The Clock Tower

Copyright 2016, Ric Hajovsky

In 1908, a committee of Cozumel islanders got together and formed the “Centenary Celebration Steering Committee,” to plan for the upcoming Centennial celebration of the 1810 war of independence. The motion of building a commemorative clock tower was passed, and subsequently, plans were drawn up for the construction of the tower.

The building of the tower was accomplished over the course of several weekends in 1910, by Cozumeleños pressed into service via “fagina,” or compulsory, donated labor on public works ordered by the local authorities. Those who didn’t work on the tower were fined by the city, but allowed to pay their fines “in kind” with cal, stones, or other building material. This work was supervised by Hipólito Vivas Rejón, who was rumored to have paid 60 pesos of his personal funds towards the clockwork machinery, (a considerable sum back then) although I personally feel that these were actually city funds that he had access to through his position in the city government at the time. The first stone of the tower was laid on April 2, 1910, when the population of San Miguel was a whopping 822 souls.
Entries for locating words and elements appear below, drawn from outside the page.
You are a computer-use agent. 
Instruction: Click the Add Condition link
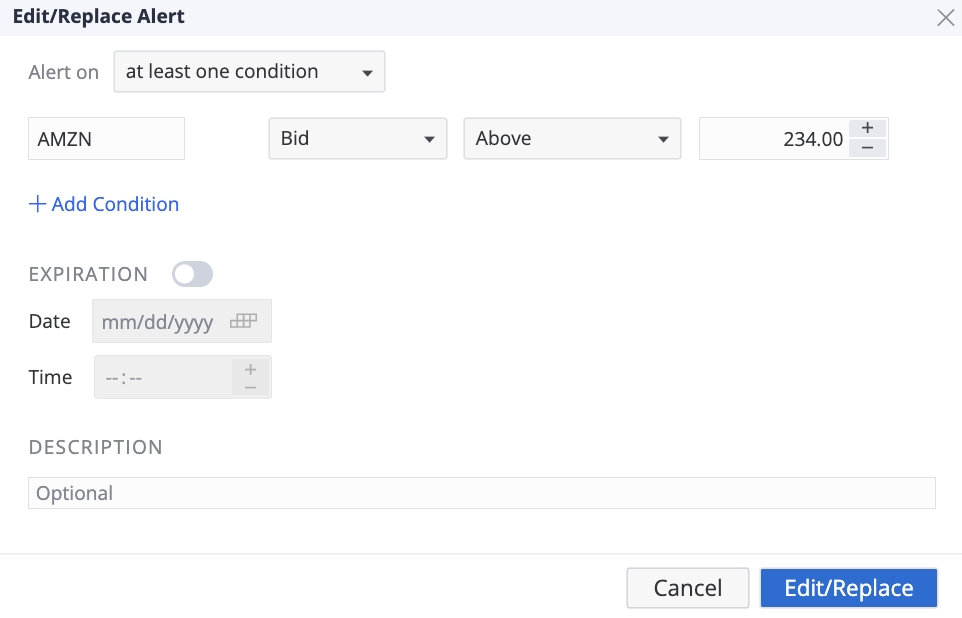pyautogui.click(x=115, y=204)
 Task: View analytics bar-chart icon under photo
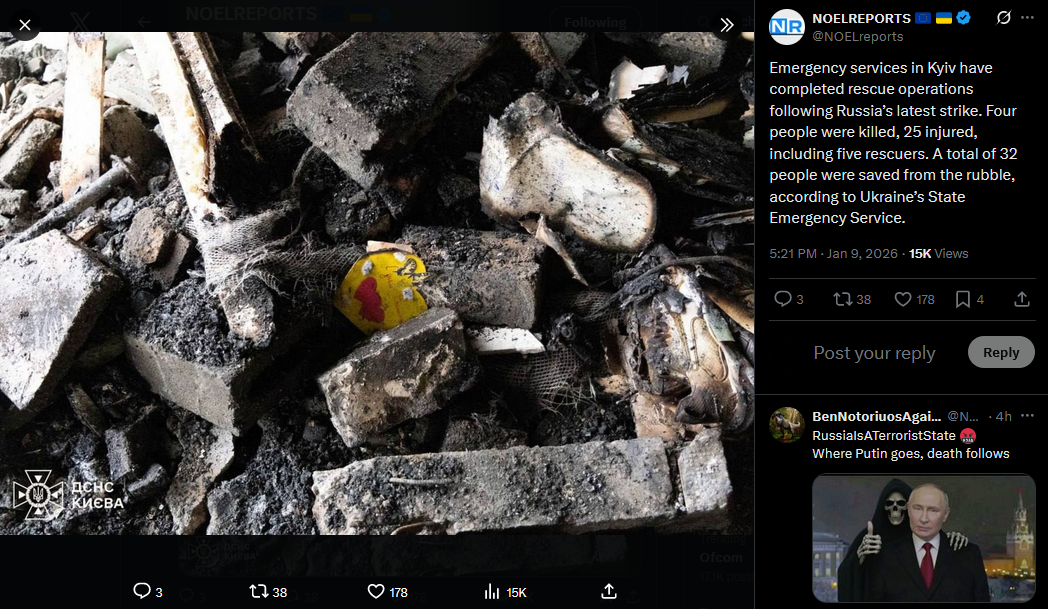(492, 591)
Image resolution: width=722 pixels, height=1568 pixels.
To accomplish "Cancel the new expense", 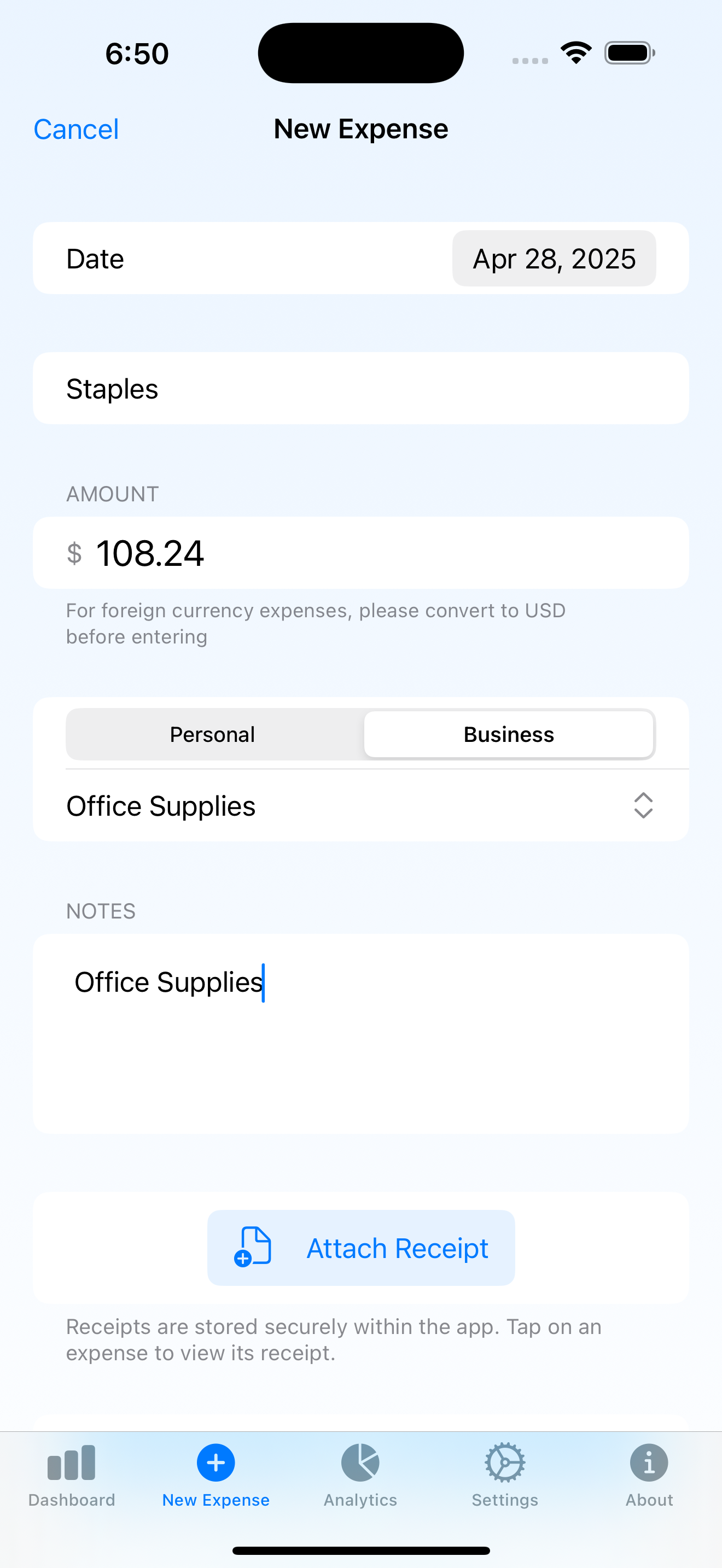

Above: The clock tower in 1922. The original top was of wood. The old City Hall is in the background, on 5th Avenida. The clock faced towards the water.

Above: The Coldwell house on the northwest corner of Juarez and 5th Avenue, decorated for the 1910 celebrations. Negociación Joaquín now stands on that corner.

The clock tower was inaugurated on September 15, 1910, when the presidente municipal of Cozumel, Óscar Coldwell Anduze, performed the traditional “Grito de Dolores” from the adjacent ayuntamiento building (where today’s Plaza del Sol resides). The clockwork, however, was not present for the inauguration; it had not been delivered to Cozumel in time.

The original clockwork (now housed in El Museo de la Isla) did not arrive until 1911. It had been ordered from France by the jewelry, watch, and clockwork company La Esmeralda Hauser, Zivy & C °. This company had showrooms in Mexico City and Paris. The Mexico City showroom was the finest in Mexico at the time and was located on the corner of Isabel la Católica and Madero in Mexico City. Today, the Esmeralda building is the Museo del Estanquillo.

The idea that Presidente Porfirio Díaz had something to do with the clock tower and clockworks sprang from the fact that the same company that provided the clockwork to Cozumel (La Esmeralda Hauser, Zivy & C °) also provided Díaz with a very famous pocket watch, nick-named “La Esmeralda.” This pocket watch is now in the Girard-Perregaux Museum in Villa Marguerite, La Chaux-de-Fonds, Switzerland. A image of that pocket watch is below:

The original, wooden, clock housing at the top was replaced with a mamposteria version several years later, sometime after 1923.

Above: Looking north at the clock tower in the 1940s. Back then, the clock still only had one face and it faced the sea.

In 1981, the original clock’s mechanism was replaced with new clockworks and three more faces were added to the tower. The original clockworks are now housed in the Museo de la Isla.